Records drawn from a dataset -
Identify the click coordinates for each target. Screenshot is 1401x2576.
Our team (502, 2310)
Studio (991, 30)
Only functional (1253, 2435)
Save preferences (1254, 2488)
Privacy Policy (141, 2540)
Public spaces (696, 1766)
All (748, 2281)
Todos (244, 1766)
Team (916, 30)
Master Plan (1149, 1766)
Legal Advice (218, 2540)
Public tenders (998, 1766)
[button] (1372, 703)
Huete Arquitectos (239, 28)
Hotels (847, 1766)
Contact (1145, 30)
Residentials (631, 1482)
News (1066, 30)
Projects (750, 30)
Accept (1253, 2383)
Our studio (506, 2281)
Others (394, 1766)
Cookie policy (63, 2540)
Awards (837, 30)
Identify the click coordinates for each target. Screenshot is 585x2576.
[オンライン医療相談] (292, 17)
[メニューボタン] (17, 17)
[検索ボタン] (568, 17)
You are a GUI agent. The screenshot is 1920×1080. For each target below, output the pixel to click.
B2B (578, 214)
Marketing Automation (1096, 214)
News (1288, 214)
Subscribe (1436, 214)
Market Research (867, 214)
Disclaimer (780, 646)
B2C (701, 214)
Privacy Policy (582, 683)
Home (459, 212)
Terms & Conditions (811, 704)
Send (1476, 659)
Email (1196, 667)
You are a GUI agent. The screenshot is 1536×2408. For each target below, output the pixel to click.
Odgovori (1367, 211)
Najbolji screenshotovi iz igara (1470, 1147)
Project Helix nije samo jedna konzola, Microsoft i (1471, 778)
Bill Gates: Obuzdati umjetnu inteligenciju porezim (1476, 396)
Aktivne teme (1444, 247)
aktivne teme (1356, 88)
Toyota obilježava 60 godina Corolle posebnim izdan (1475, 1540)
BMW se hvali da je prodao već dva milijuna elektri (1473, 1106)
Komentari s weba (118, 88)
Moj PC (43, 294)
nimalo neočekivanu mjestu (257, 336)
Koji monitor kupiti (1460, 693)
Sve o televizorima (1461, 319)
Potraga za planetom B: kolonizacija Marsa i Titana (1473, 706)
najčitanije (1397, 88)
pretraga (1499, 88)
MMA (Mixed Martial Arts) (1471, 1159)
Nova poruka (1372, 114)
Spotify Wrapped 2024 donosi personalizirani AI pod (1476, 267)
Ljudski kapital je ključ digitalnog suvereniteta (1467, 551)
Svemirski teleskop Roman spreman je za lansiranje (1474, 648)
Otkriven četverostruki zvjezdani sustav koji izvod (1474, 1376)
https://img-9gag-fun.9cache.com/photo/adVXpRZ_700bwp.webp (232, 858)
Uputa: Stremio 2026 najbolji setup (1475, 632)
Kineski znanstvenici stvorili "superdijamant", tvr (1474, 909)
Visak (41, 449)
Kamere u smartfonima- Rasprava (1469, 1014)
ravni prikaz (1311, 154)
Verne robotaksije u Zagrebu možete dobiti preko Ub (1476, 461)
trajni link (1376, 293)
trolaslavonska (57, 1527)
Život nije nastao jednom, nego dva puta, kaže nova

What to produce - What you return should be the lines from the start of the data through the line with "Awards (837, 30)", quoted exactly and nothing more.

Output of the exercise -
Identify the click coordinates for each target. Screenshot is 1401x2576.
Our team (502, 2310)
Studio (991, 30)
Only functional (1253, 2435)
Save preferences (1254, 2488)
Privacy Policy (141, 2540)
Public spaces (696, 1766)
All (748, 2281)
Todos (244, 1766)
Team (916, 30)
Master Plan (1149, 1766)
Legal Advice (218, 2540)
Public tenders (998, 1766)
[button] (1372, 703)
Huete Arquitectos (239, 28)
Hotels (847, 1766)
Contact (1145, 30)
Residentials (631, 1482)
News (1066, 30)
Projects (750, 30)
Accept (1253, 2383)
Our studio (506, 2281)
Others (394, 1766)
Cookie policy (63, 2540)
Awards (837, 30)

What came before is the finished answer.